Privacy Shield: An improved "safe harbor" or 'painting 10 layers of lipstick on a pig'?
13 July 2016
In October 2015 the Court of Justice of the European Union (CJEU) declared Safe Harbor invalid as a framework for the transfer of personal data from the EU to the USA. The CJEU were ruling on a case brought by the internet activist and privacy evangelist Max Schrems in respect of the snooping practices exposed by Edward Snowden, the former security contractor who blew the whistle on the National Security Agency and in doing so raised awareness of the degrees of which personal data is systematically accessed by agencies in the USA.
Following the declaration of Safe Harbor as invalid the EU and the USA politicians and regulators have been working hard to find a substitute for Safe Harbor and have finally approved Privacy Shield as a safe framework for transatlantic personal data flows. This is good news for businesses that use US based cloud and other posted services and is also good for multi-nationals whose personal data moves backwards and forwards between the EU and USA.
Privacy Shield includes commitments by the USA to limit the use of bulk data collection for intelligence and security purposes, requires the appointment of an ombudsman to deal with complaints by EU citizens and provides power to the regulators to fine businesses that do not comply with Privacy Shield.
Whilst Privacy Shield is being signed up to from 1st August by many US corporations, it is still very much on probation. The Article 29 Data Protection Working Party (the Working Party) recently issued its Opinion (WP238) expressing concerns and asking for various clarifications.
Whilst the Working Party commends the European Commission and the US for finally launching Privacy Shield, the Working Party is particularly concerned at “the lack of specific rules on automated decisions and of a general right to object.“ It also is unclear “how the Privacy Shied Principles shall apply to processors.”

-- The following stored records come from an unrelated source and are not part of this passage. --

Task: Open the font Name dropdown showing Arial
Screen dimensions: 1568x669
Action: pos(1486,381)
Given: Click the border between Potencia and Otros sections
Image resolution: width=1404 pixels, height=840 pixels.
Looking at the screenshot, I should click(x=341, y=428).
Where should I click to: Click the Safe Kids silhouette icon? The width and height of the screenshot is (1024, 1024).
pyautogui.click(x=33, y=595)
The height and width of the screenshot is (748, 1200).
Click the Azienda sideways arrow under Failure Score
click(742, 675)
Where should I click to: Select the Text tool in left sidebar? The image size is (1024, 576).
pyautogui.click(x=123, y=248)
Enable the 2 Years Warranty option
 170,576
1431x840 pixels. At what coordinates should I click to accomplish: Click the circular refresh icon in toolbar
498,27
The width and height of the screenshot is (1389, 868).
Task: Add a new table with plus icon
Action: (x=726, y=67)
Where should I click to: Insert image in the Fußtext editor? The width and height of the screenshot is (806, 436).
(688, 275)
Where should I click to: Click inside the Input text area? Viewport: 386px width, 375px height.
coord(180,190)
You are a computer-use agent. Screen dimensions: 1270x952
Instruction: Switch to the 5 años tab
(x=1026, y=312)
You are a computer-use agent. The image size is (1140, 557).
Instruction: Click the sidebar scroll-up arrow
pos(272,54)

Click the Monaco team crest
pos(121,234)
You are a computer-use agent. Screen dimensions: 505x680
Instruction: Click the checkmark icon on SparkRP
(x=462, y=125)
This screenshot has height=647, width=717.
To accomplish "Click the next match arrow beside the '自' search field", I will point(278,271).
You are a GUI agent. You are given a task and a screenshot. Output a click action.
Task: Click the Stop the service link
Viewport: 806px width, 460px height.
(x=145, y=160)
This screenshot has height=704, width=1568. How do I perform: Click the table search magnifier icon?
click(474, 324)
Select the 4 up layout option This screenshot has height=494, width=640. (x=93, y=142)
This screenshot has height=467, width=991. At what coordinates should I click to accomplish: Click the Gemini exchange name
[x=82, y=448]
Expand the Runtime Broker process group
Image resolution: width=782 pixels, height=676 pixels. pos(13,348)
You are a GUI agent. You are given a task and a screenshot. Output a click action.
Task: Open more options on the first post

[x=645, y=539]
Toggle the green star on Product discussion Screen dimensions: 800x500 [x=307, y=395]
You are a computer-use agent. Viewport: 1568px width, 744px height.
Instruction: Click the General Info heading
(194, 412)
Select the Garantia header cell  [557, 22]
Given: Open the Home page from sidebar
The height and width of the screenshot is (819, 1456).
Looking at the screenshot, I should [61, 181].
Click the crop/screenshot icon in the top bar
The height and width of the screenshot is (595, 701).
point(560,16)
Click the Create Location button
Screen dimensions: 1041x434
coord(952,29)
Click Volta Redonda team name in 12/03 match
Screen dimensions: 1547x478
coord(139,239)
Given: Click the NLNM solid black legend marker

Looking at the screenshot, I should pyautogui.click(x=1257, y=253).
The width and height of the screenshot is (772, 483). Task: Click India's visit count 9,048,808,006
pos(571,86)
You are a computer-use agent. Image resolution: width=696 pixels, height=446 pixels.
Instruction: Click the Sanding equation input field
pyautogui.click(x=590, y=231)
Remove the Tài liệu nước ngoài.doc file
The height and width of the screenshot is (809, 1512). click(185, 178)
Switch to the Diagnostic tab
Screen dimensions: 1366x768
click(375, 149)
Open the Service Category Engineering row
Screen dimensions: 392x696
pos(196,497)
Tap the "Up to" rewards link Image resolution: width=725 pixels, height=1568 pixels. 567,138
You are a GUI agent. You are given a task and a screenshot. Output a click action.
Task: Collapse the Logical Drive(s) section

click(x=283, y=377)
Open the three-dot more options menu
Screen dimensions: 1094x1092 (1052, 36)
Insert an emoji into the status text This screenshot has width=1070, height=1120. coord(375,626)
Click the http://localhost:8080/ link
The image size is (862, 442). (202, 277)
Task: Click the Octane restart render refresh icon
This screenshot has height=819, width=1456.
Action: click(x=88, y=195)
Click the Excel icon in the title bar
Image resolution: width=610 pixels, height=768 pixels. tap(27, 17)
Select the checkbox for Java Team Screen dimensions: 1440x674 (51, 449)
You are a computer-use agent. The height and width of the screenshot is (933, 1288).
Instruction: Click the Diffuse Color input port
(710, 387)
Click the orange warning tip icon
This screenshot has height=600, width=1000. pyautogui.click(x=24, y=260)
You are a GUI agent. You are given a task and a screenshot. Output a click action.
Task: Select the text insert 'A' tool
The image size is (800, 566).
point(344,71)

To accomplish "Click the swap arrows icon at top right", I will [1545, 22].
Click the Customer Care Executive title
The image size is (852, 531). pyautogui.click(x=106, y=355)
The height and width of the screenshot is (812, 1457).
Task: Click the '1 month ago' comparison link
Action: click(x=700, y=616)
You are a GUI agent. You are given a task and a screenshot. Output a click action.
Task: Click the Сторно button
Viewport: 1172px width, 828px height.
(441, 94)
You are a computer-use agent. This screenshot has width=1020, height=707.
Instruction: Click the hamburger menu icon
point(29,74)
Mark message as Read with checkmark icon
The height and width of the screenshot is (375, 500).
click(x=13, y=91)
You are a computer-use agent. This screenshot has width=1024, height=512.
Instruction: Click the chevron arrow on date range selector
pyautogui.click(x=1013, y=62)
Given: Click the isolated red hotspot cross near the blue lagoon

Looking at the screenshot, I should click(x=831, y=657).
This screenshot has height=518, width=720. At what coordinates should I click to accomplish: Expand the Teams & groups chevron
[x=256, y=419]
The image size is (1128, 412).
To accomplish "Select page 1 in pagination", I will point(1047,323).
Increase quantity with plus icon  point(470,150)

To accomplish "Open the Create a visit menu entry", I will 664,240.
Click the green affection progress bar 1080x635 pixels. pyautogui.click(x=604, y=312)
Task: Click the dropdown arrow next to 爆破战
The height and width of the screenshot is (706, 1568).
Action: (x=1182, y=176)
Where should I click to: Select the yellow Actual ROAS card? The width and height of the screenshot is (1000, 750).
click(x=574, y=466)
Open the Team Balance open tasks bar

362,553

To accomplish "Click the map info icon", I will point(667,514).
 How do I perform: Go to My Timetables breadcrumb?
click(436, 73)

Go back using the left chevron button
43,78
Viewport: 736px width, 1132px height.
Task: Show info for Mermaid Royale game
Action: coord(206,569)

In addition to the above concerns the Working Party states in its Opinion that “it would have expected stricter guarantees concerning the independence and the powers of the Ombudsperson mechanism.” With US organisations able to begin certifying compliance to Privacy Shield from 1st August there are now a lot of decisions to be taken as to whether Privacy Shield is more for show than for protection, and with so many international businesses having already opted for the use of Model Clauses or Binding Corporate Rules for data transfers, maybe Privacy Shield will be more hung on the wall than armed for action.
According to privacy activists including Max Schrems, Privacy Shield is still not a perfect solution and indeed Max Schrems has described the EU/US negotiations as ‘putting 10 layers of lipstick on a pig’.